[Question] About CPU performance

Open mingfeima opened this issue 1 year ago • 0 comments

Hi, I am an engineer from Intel and I work mostly on the performance optimization of PyTorch on intel Xeon CPUs (also I am the pytorch module maintainer for cpu performance). Just come across this amazing project and from this blog fast-llama-2-on-cpus-with-sparse-fine-tuning-and-deepsparse the chart says DeepSparse accelerates the sparse-quantized Llama models to 6-8x faster over the dense FP32 baseline.

The 6-8x speedup of sparse model against dense model is a fascinating result. My purpose is to check if there is a chance to further improve the performance with our previous effort on LLM optimizations.
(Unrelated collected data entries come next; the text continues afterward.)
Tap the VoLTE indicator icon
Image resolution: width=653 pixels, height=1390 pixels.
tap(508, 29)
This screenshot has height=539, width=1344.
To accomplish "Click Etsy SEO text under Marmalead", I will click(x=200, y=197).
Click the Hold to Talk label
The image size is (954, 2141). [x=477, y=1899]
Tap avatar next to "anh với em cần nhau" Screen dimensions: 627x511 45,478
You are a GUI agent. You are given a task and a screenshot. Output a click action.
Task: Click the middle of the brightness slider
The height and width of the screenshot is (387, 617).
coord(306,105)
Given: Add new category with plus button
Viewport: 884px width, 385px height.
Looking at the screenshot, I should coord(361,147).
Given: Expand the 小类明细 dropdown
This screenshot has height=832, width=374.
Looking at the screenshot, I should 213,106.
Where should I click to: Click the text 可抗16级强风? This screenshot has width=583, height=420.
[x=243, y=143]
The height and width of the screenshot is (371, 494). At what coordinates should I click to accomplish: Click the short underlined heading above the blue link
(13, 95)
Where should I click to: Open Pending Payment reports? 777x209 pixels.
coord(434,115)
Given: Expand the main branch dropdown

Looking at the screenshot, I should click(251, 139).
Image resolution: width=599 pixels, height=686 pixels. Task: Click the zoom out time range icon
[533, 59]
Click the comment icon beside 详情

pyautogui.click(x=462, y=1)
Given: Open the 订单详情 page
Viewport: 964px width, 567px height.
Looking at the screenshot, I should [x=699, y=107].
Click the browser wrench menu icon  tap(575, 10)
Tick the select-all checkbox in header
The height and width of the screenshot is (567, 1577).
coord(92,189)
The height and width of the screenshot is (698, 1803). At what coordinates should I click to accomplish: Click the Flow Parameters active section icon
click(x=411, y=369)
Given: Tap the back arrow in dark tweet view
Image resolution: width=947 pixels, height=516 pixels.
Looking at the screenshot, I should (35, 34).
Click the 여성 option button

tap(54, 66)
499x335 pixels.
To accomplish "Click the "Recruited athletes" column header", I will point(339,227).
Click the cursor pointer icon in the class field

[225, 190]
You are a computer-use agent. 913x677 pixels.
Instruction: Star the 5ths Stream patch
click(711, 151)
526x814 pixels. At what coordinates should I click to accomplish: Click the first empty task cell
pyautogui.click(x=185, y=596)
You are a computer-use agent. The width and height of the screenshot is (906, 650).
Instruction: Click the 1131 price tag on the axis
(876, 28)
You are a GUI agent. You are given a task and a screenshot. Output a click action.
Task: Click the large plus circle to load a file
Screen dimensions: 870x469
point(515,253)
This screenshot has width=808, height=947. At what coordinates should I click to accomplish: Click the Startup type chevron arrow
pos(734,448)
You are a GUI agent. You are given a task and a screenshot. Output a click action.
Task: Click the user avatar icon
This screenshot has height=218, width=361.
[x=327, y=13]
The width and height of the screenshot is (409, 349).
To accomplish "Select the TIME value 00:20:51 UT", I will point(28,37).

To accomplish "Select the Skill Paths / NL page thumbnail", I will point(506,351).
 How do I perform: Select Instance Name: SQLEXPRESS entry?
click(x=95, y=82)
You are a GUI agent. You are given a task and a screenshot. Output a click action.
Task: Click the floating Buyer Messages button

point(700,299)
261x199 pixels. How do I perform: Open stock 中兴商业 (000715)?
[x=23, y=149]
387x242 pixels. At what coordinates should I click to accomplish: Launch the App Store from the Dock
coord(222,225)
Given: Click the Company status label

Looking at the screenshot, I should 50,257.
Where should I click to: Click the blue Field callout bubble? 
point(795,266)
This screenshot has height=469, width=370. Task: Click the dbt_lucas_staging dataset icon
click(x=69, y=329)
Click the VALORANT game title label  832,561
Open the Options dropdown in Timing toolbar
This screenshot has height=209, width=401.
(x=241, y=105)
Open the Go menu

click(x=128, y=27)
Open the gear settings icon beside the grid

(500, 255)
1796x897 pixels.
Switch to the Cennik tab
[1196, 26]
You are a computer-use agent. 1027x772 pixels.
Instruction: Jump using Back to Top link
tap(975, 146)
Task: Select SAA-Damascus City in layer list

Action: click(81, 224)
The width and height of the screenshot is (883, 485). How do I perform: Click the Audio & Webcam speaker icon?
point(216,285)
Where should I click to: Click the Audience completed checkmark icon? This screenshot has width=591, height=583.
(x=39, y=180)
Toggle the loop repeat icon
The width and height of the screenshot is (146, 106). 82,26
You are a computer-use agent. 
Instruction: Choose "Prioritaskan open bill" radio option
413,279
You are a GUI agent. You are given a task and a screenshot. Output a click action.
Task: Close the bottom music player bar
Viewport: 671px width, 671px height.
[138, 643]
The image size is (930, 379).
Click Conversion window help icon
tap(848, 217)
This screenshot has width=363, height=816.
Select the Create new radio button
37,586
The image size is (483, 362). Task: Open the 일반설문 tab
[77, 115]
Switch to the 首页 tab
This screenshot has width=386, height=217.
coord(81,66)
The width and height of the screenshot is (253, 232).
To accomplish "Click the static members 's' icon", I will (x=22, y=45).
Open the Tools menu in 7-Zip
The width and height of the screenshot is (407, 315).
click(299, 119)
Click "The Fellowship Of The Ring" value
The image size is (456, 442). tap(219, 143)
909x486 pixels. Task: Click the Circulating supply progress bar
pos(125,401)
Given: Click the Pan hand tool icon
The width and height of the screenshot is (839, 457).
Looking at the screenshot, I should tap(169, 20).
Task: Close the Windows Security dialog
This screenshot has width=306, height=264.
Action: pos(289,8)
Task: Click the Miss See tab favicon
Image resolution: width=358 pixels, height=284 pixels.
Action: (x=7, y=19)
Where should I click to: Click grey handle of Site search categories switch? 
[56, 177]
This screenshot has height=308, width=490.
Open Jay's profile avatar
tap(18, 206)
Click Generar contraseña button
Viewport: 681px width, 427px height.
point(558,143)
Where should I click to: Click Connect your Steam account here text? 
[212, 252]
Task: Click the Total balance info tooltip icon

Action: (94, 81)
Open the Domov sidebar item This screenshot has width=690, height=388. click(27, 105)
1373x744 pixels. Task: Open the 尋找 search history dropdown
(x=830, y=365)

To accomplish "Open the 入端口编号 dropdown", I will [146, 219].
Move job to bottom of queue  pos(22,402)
I run according the script from https://github.com/neuralmagic/deepsparse?tab=readme-ov-file#try-it-now, however from the hardware profiler I can tell the hardware efficiency is still not very high (only ~12 cores in use on average from a 40-core machine, leading to significant sync overhead and very high CPI (cycles per instructions)). Maybe I can do something to improve this, but I am not very familiar with this codebase, and I need some guidance here:

how can I reproduce the above results?
how the model is deployed ? with onnx-runtime?

Additionally, do you continue this sparse fine tuning job on other models, for example Llama3 ? Also how about int4 ?

Sep 03 '24 02:09 mingfeima